Released February 27th, this episode of Clauses & Controversies explores the history of the US Debt Ceiling and aims to answer three questions, “Do markets care about the debt ceiling?” “Is there any real risk of non-payment” and “Aren’t there a dozen obvious ways to borrow despite the debt ceiling?” Moreover, the episode also discusses potential financial engineering tricks to alleviate or avoid the debt ceiling.
To begin, there are only two sovereign nations that have a debt ceiling: the United States, and Denmark. The debt ceiling was originally put in place during WWI, and the reason it occurred was so that Congress did not need to continue authorizing each new round of borrowing. Spending requirements were so great for the war that instead of having back and forth between the Treasury, Government, and War Campaign, Congress just decided to establish a maximum ceiling they could borrow to, and let them take as they deem fit. Now, the debt ceiling is a huge political problem and topic of debate. It has been used more as a politically contentious weapon, as we saw during the 2011 debt ceiling showdown, as well as being the catalyst for various government shutdowns.

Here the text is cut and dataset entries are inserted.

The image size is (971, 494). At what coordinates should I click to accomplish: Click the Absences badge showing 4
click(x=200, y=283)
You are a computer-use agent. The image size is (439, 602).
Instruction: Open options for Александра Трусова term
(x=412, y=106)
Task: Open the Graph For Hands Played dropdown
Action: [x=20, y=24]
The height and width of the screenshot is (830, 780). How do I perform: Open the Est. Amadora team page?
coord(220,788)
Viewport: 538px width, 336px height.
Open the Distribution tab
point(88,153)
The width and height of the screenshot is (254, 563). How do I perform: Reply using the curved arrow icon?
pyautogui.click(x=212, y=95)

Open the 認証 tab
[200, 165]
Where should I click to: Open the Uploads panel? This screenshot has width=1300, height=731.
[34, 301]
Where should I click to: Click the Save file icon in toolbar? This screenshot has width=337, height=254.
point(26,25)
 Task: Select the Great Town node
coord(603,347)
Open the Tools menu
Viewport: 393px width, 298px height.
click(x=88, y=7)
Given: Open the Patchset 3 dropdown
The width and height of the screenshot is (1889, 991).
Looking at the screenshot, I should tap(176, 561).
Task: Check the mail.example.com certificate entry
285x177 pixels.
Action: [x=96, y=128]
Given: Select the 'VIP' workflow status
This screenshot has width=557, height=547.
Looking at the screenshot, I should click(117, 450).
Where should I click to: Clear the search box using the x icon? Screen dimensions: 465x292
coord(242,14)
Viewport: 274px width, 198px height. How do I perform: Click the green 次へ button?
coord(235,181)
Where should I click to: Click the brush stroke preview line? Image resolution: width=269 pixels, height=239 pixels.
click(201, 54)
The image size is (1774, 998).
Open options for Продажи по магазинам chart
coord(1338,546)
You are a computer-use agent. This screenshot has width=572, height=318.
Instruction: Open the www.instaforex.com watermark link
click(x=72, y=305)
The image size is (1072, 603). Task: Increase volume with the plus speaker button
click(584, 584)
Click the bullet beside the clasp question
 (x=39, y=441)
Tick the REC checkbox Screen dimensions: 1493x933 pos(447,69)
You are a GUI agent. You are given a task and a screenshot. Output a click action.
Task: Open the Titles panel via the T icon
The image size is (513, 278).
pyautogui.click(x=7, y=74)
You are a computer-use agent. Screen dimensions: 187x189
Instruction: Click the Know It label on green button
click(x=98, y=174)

The podcast discusses credit commitment theory and how the current behavior of the US should be leading to less confidence in the bond markets. Posing the question that if the debt ceiling constraint was put in place to foster trust amongst the government and creditors, then why has the fact that they rose it numerous times as they neared the ceiling not shattered the confidence of the bond market? Another topic discussed includes the use of the theoretical “Trillion-Dollar Coin” to pay down America’s debt.